Secondly (and this is more closely aligned with the topic of your question), tensor might also mean a tensor (in the first sense above) valued function on a manifold. For example, let $T_p M$ denote the tangent space to a smooth manifold at the point $p\in M$. A tensor can mean a choice of element $Z_p\in T_pM\otimes \cdots \otimes T_pM \otimes (T_pM)^\ast\otimes \cdots\otimes (T_pM)^\ast$ for each point $p\in M$, which depends differentiably on $p$. For example vector fields are tensors in this sense. The words covariant and contravariant have their origins here in how the coordinates of $Z$ behave with respect to coordinate transformations on $M$.
For a "non-square" tensor of this type, one especially important example is the second fundamental form. If $M^k$ is a Riemannian manifold isometrically immeresed in some Riemannian manifold $N^{k+n}$, then the second fundamental form is roughly this: for a point $p\in M$ and a pair of tangent vectors $v,w\in T_pM\subset T_pN$, there is a normal vector $S_p(v,w)\in (T_pM)^\perp$ which is something like a second derivative (hence measures curvature). Since $S_p$ chews on two tangent vectors and spits out a normal vector, we can think of $S_p$ as an element of $(T_pM)^\perp\otimes (T_pM)^\ast\otimes (T_pM)^\ast$. This $S$ is a very important non-square tensor (dimensions $n\times k\times k$)!
For a more precise response to your questions:
Not really. Tensors don't really act on anything. However $\operatorname{End}(V)\cong V\otimes V^\ast$, so operators can be thought of tensors, but not usually vice versa. A tensor usually just means an element of a tensor product of vector spaces (mathematician) or as a tensor valued function (physicist).
I would say this is right. Without any context there's no reason to call an element of $V\otimes W^\ast$ a tensor of type $(1,1)$ or $(2,0)$, or whatever. These notions are undefined in general.
No.
Yes! See above.
Best Answer
In physics, the terms "vector" and more generally "tensor", refers to an object that transforms like a vector/tensor.
First of all, a matrix is just a representation of a tensor in a certain coordinate frame, the tensor itself is an abstract notion, independent of notation and choice of coordinates. Secondly, a tensor in physics is an object, that, when expressed in another coordinate frame, takes the form
$$T'_{ij}=P_{ik}P_{jl}T_{kl}$$ if matrix $P$ takes the original frame to the primed (') frame.
In this sense general nonsquare matrices aren't tensors, nor are the matrices that represent just some sets of linear equations instead of objects that are bound to geometry of the physical space.

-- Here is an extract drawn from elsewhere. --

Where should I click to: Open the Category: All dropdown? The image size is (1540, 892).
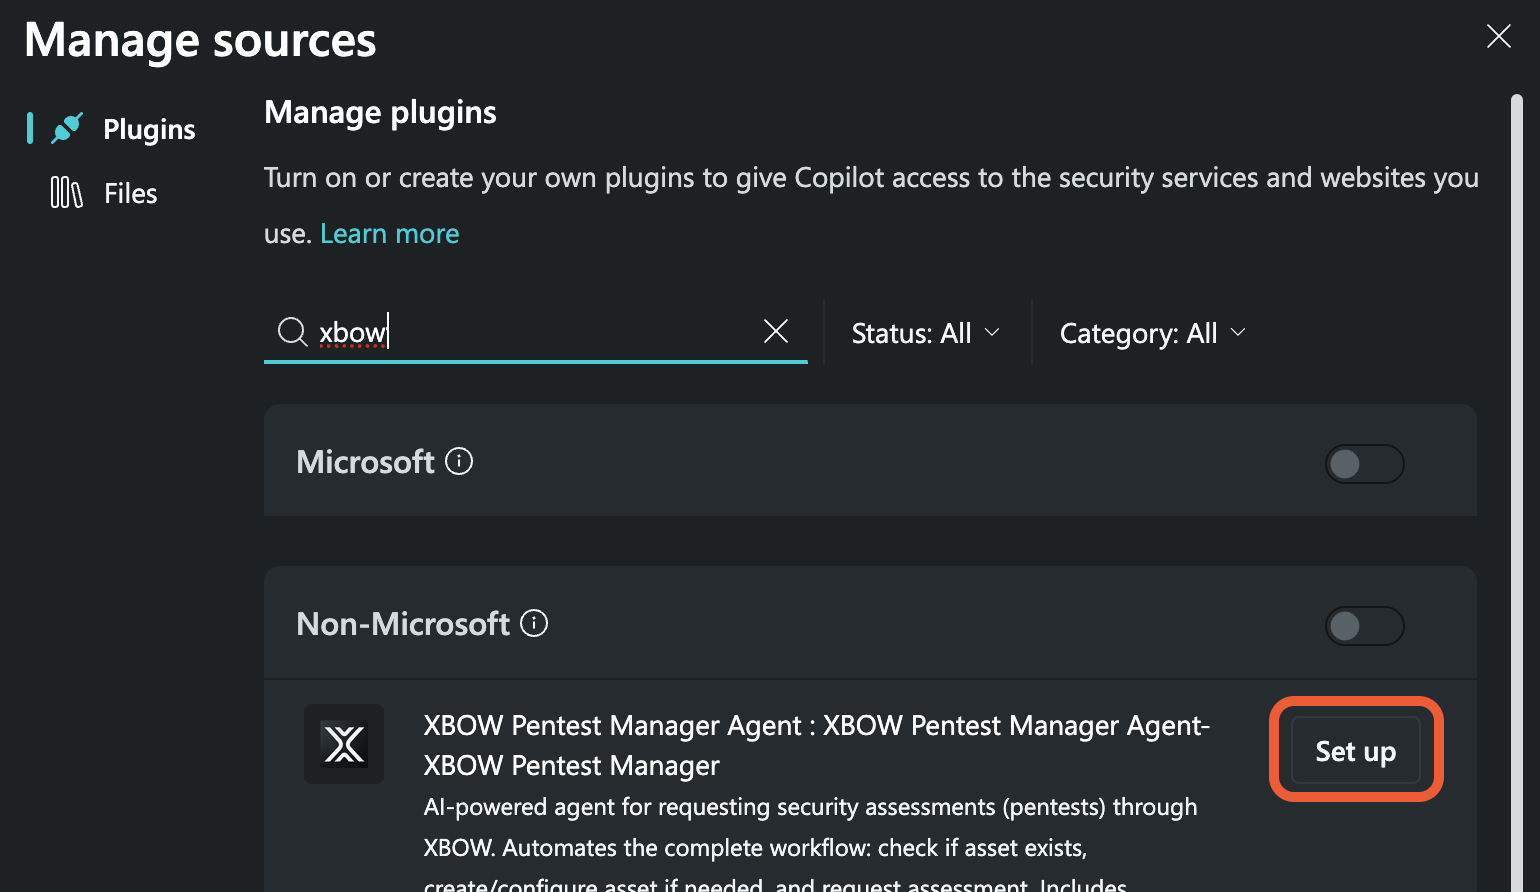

Tensors are very commonly symmetric (Hermitian).
Moreover, we are talking here about 2nd rank tensors. A tensor can be of any dimension (e.g. tensor of 1st rank is a vector). For instance, force is a vector, but a set of three variables is not, in the context of physics, called a vector. Even magnetic field is not strictly speaking a vector, when you go to relativistic space-time representation because it doesn't transform as one (plus, its parity is wrong under coordinate transformations that invert the space, so even classically, it's called an pseudo vector).
This is a physicists' interpretation of the question what is a tensor and what is not.
If there are any questions, I can elaborate more.